Voceadores celebraron posada
Los vendedores de los ejemplares de La Voz de la Frontera disfrutaron de comida y de una rifa, donde el premio mayor fue una televisión
Mariela Tapia
En el marco de los festejos decembrinos, las personas que se encargan de vender los ejemplares de La Voz de la Frontera celebraron una posada en la cual disfrutaron de una comida y de los regalos que se sortearon en una rifa.
El gerente les ofreció buenos deseos en esta Navidad a todos los que colaboran como vendedores ofreciendo a la venta la edición impresa.
“Ellos y ellas están atendiendo al público, ofreciendo el periódico, la información diaria de esta ciudad, es muy valioso para nosotros lo que ellos hacen”, comentó.
De los artículos que se rifaron, fueron bocinas, unas parrillas, piñatas y los tres premios más codiciados: una televisión de 32 pulgadas, un calentón de agua y una televisión de 43 pulgadas.

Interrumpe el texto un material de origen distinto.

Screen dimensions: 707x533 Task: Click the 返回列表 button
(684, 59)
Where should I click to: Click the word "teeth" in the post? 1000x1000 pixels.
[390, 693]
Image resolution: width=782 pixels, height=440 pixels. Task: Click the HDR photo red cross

El más afortunado de los asistentes, fue Arturo Rodríguez, de 55 años de edad, de los cuales lleva 40 siendo voceador en el diario de los cachanillas.

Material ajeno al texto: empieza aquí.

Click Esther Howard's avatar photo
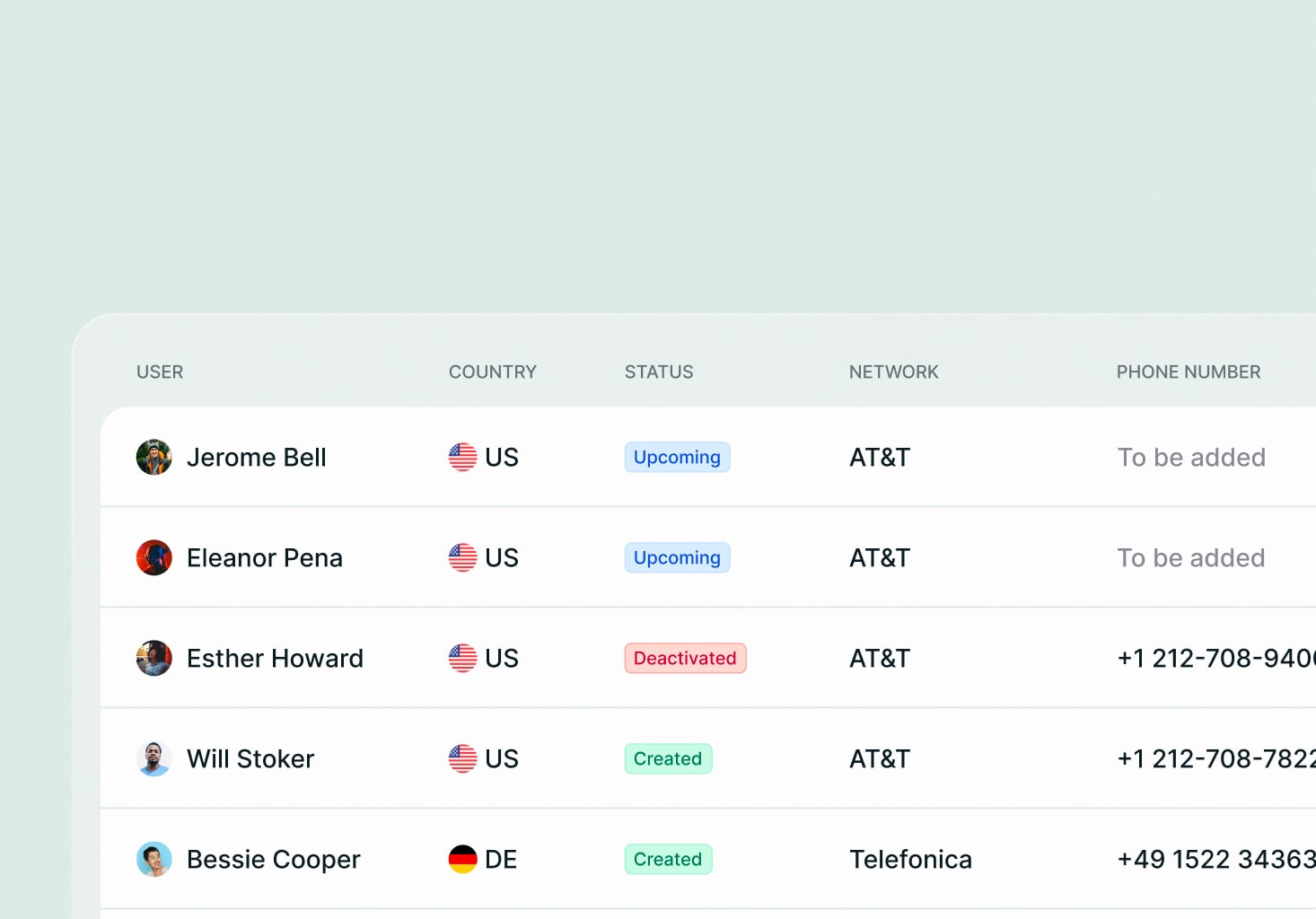This screenshot has width=1316, height=919. point(154,658)
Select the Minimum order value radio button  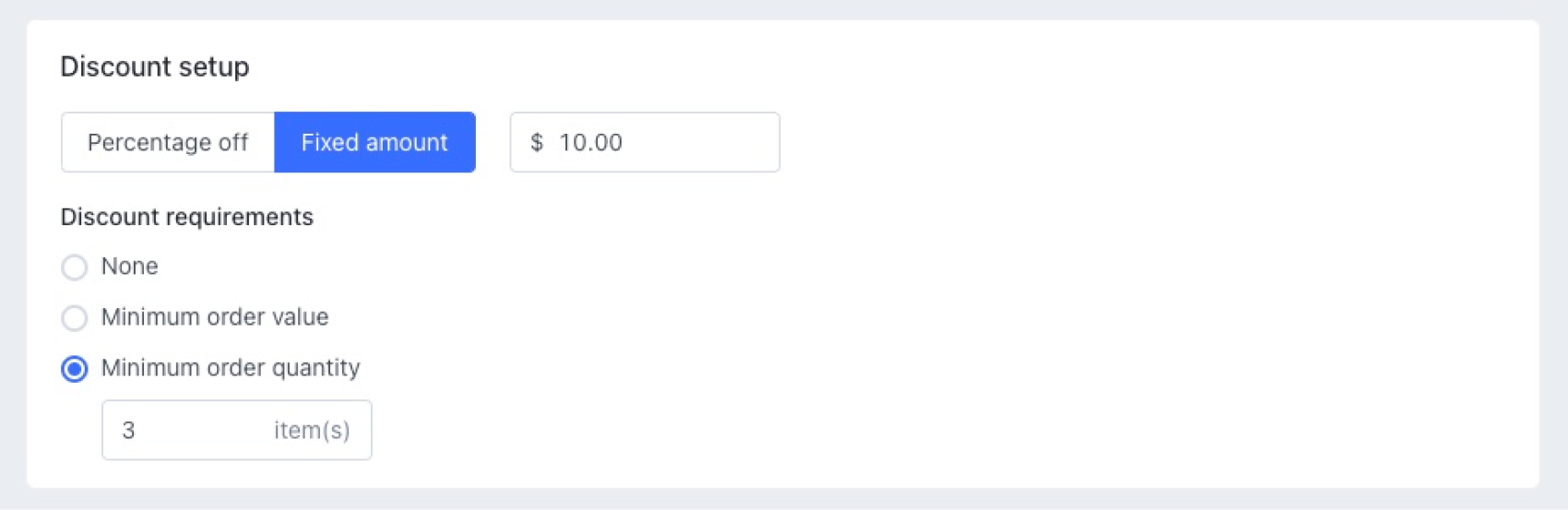point(75,318)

El entrevistado admitió que es la segunda ocasión en que recibe un buen regalo en las tradicionales posadas que se han organizado a los voceadores a lo largo de su trayectoria, pues anteriormente se ganó una bicicleta.
“Me gusta este trabajo, uno se acostumbra, pero se divierte y de pasó vendo otras cosas”, expresó el ganador de la gran televisión.